Collected data entries:
┌────────

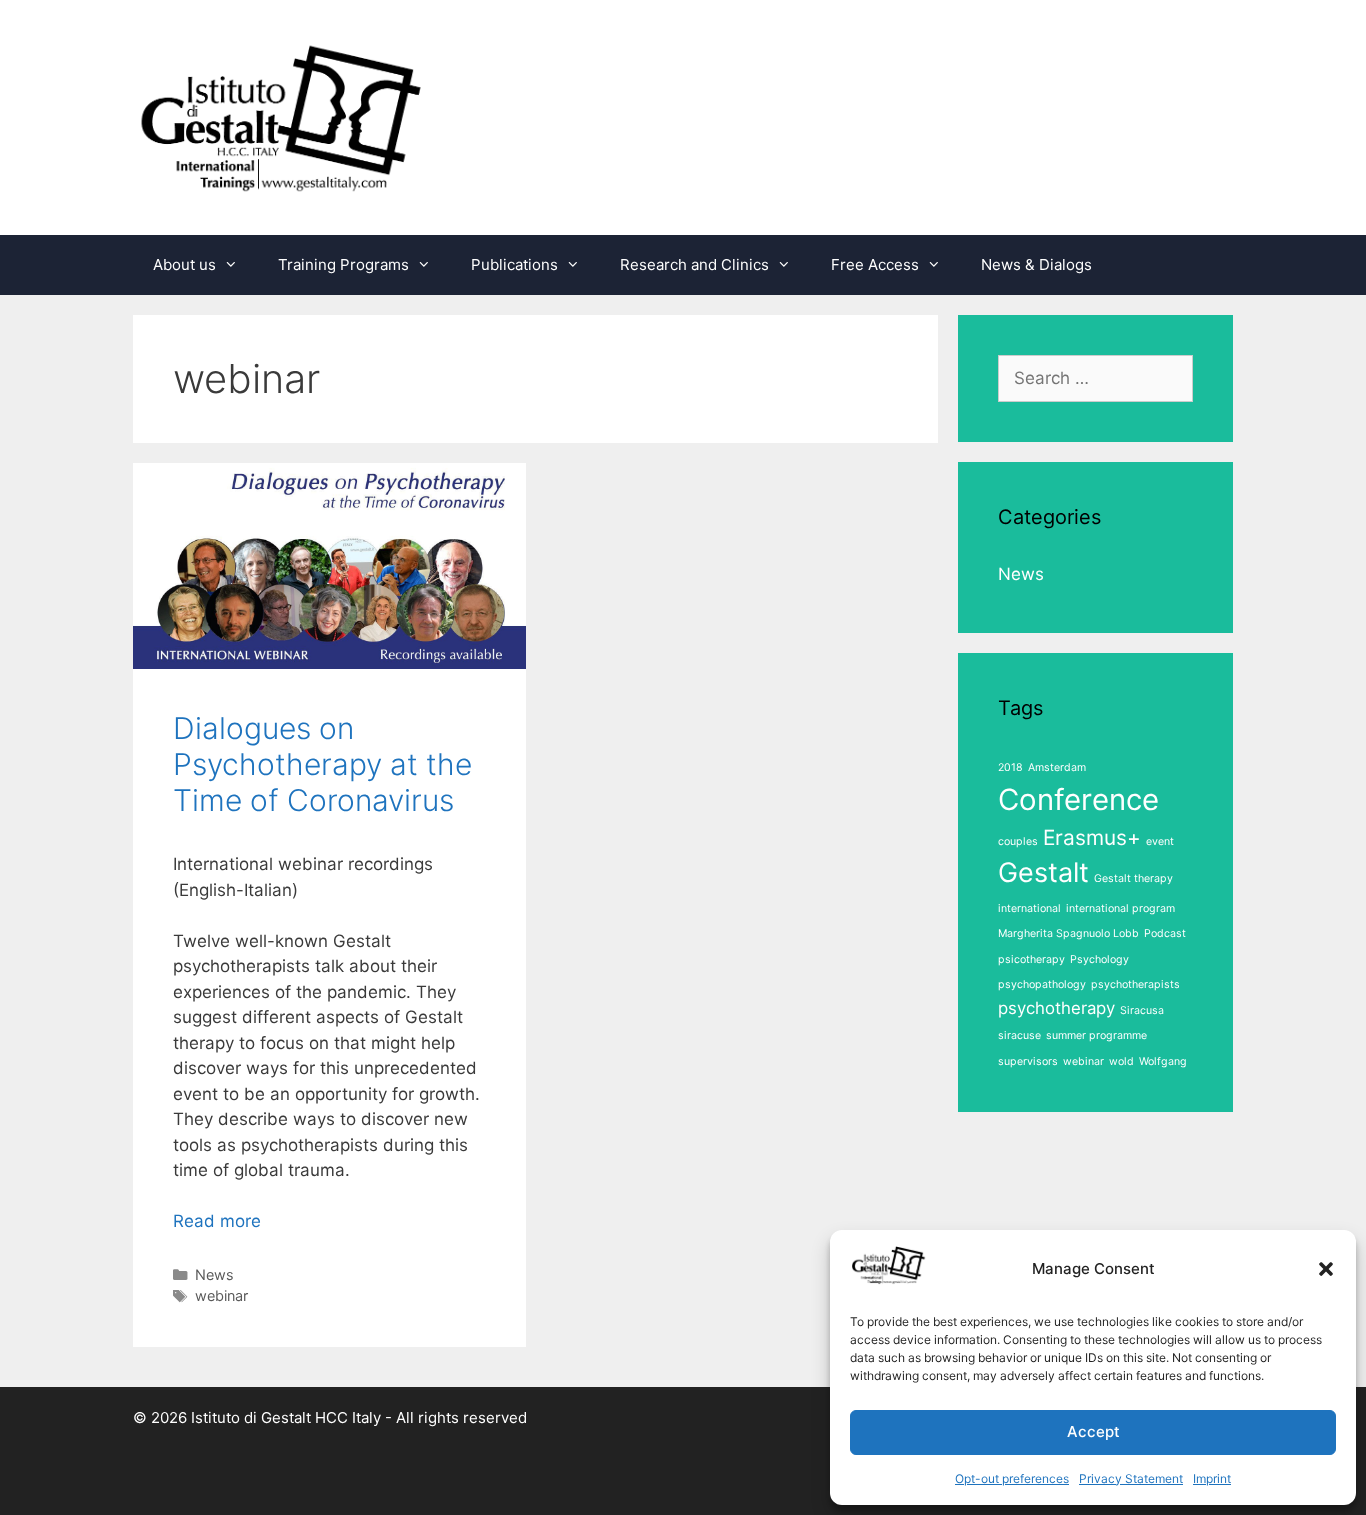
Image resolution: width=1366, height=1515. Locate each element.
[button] (1326, 1269)
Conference (1078, 799)
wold (1121, 1061)
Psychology (1099, 959)
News (214, 1274)
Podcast (1165, 933)
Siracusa (1142, 1010)
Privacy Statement (1131, 1478)
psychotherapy (1056, 1008)
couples (1018, 841)
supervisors (1028, 1061)
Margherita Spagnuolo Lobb (1068, 933)
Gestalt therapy (1133, 878)
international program (1120, 908)
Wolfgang (1163, 1061)
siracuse (1019, 1035)
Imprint (1212, 1478)
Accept (1093, 1431)
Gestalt (1043, 872)
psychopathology (1042, 984)
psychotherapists (1135, 984)
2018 (1010, 767)
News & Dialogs (1036, 264)
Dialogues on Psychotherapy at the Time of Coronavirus (322, 764)
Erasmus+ (1092, 837)
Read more (217, 1221)
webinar (221, 1295)
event (1160, 841)
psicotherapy (1031, 959)
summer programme (1096, 1035)
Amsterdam (1057, 767)
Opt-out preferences (1012, 1478)
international (1029, 908)
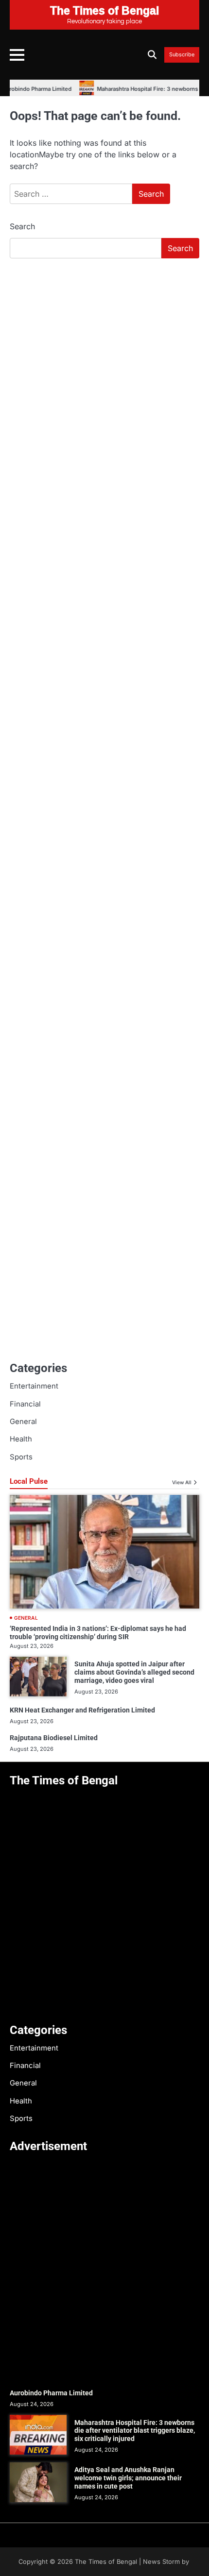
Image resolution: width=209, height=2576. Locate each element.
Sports (21, 1457)
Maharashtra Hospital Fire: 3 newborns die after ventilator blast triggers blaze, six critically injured (134, 2431)
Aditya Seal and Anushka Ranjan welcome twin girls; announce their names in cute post (128, 2478)
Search (22, 226)
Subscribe (181, 55)
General (23, 1421)
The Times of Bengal (106, 2561)
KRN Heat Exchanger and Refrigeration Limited (82, 1710)
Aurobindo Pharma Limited (51, 2393)
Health (21, 1439)
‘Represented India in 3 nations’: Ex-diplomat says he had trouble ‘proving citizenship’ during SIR (98, 1633)
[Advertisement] (104, 375)
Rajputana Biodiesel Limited (54, 1738)
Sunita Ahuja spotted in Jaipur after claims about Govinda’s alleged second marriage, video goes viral (134, 1672)
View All (182, 1482)
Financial (25, 1404)
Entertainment (34, 1386)
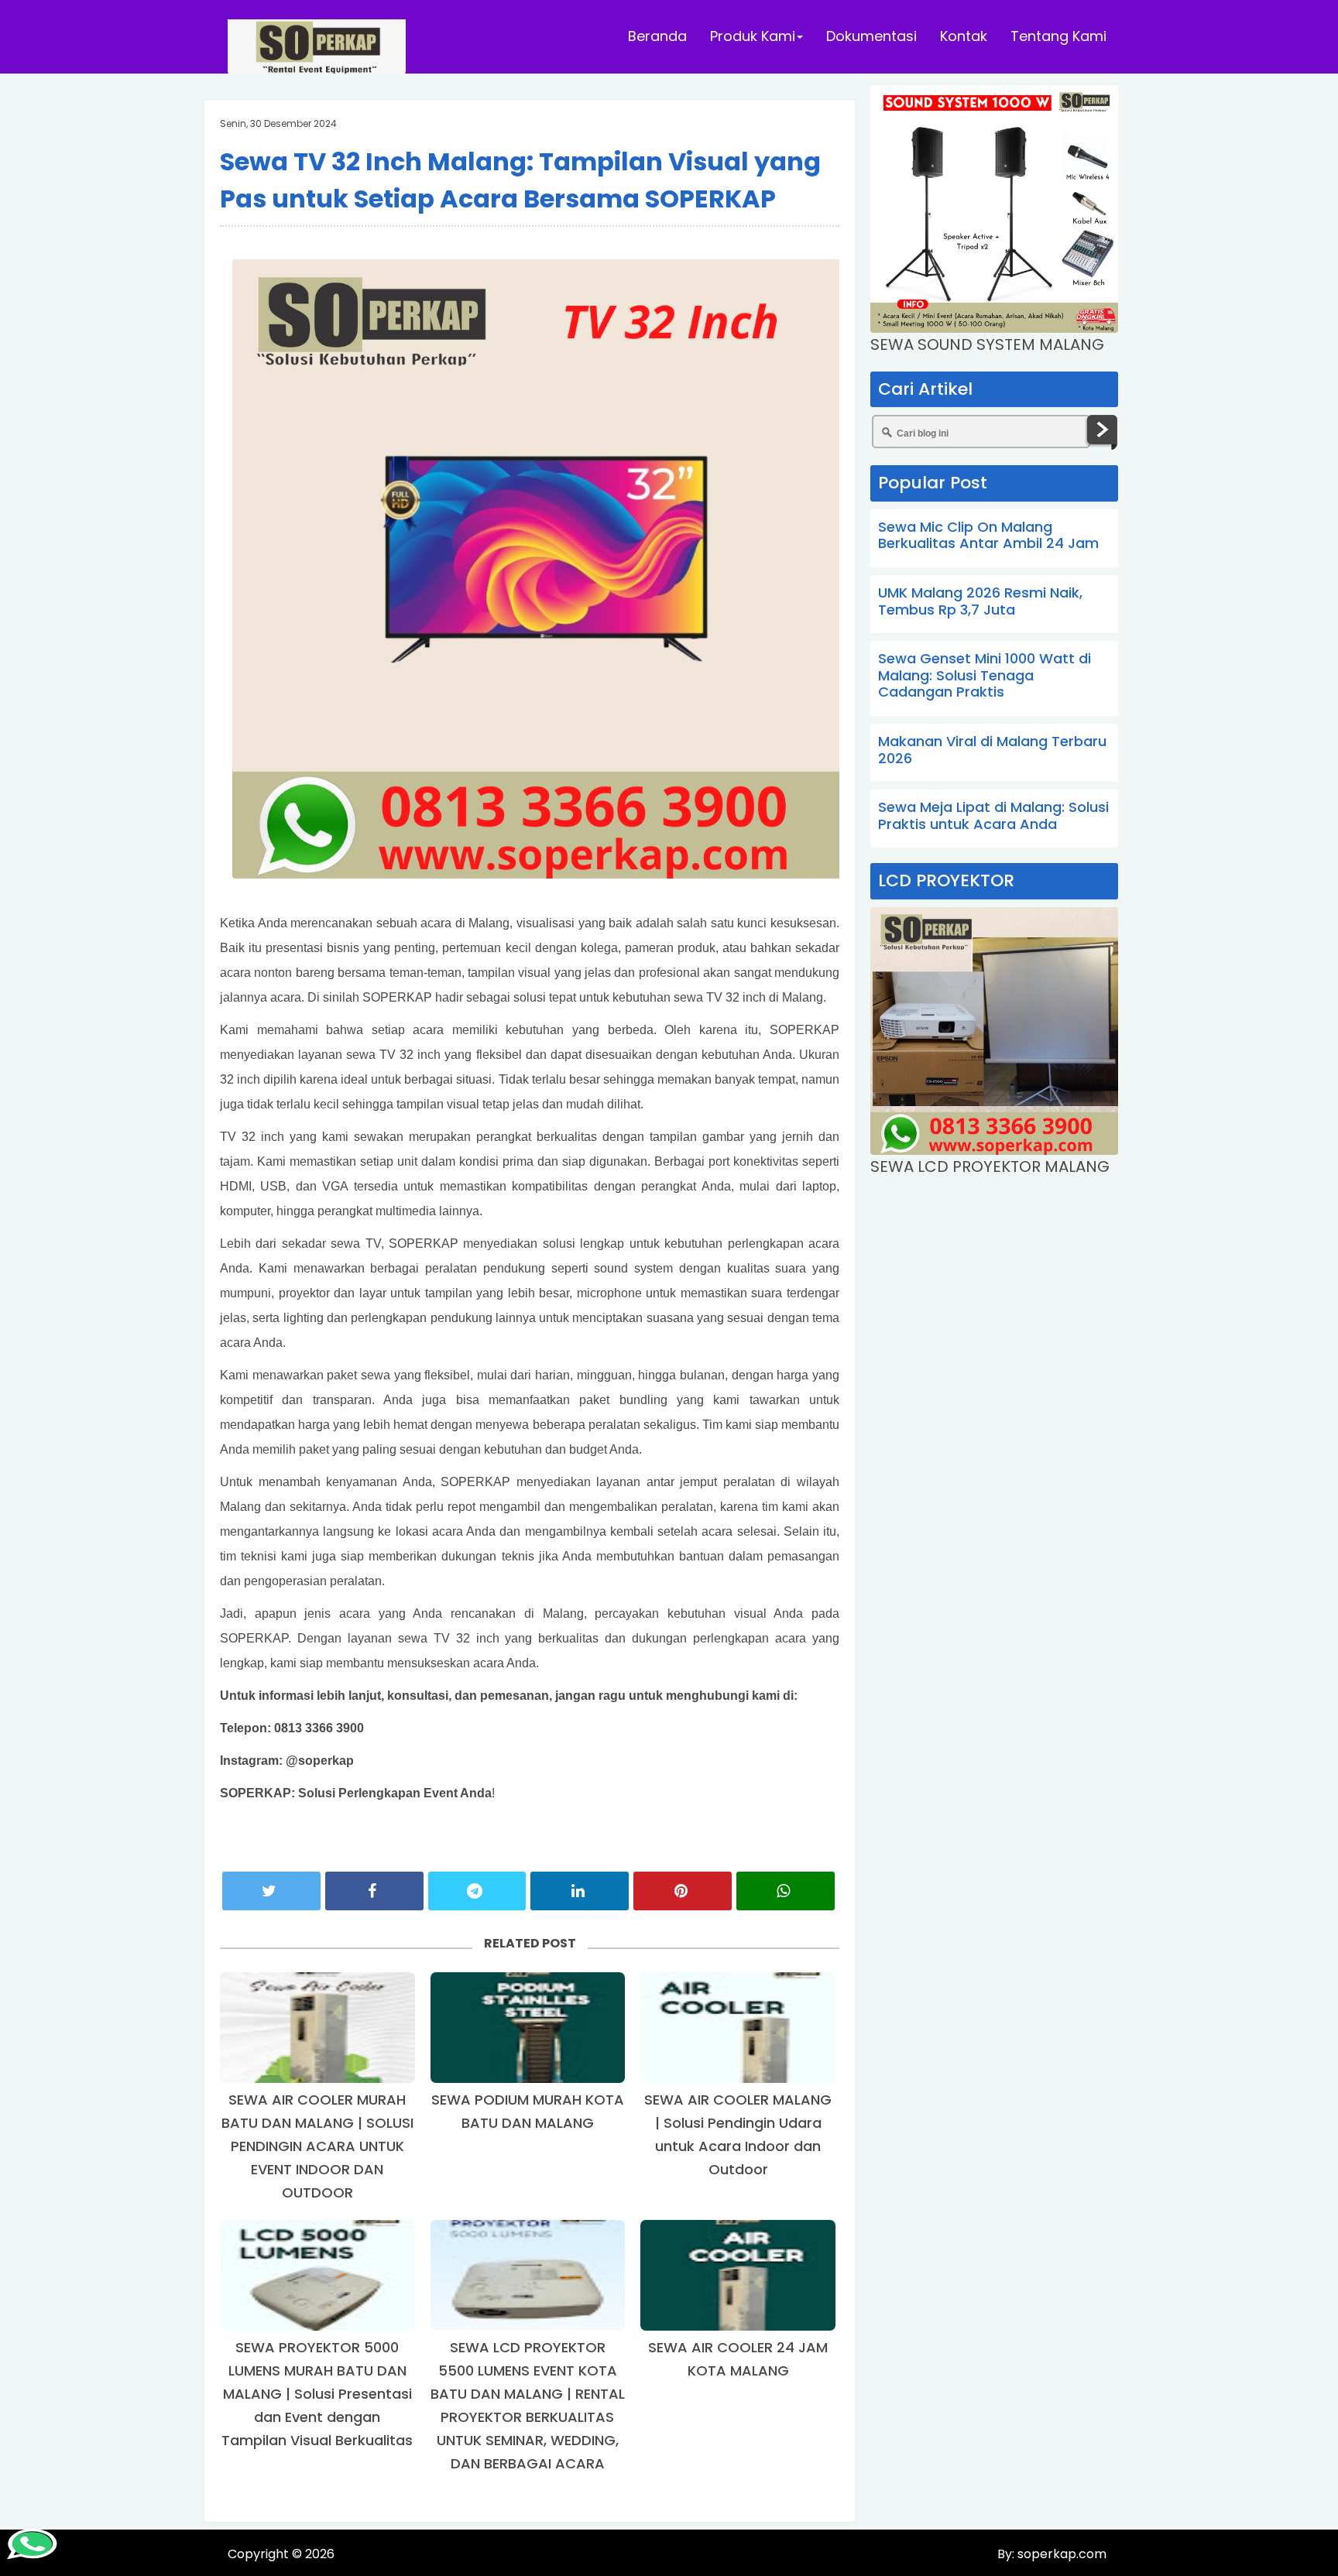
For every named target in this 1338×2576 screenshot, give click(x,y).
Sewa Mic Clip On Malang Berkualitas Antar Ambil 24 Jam (988, 535)
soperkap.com (1060, 2554)
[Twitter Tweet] (271, 1891)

└────────

Aim of the task
Given the records above, return exactly the lines starting at the line containing "News (214, 1274)" and ending at the line containing "siracuse (1019, 1035)", including both.

Response
News (214, 1274)
Podcast (1165, 933)
Siracusa (1142, 1010)
Privacy Statement (1131, 1478)
psychotherapy (1056, 1008)
couples (1018, 841)
supervisors (1028, 1061)
Margherita Spagnuolo Lobb (1068, 933)
Gestalt therapy (1133, 878)
international program (1120, 908)
Wolfgang (1163, 1061)
siracuse (1019, 1035)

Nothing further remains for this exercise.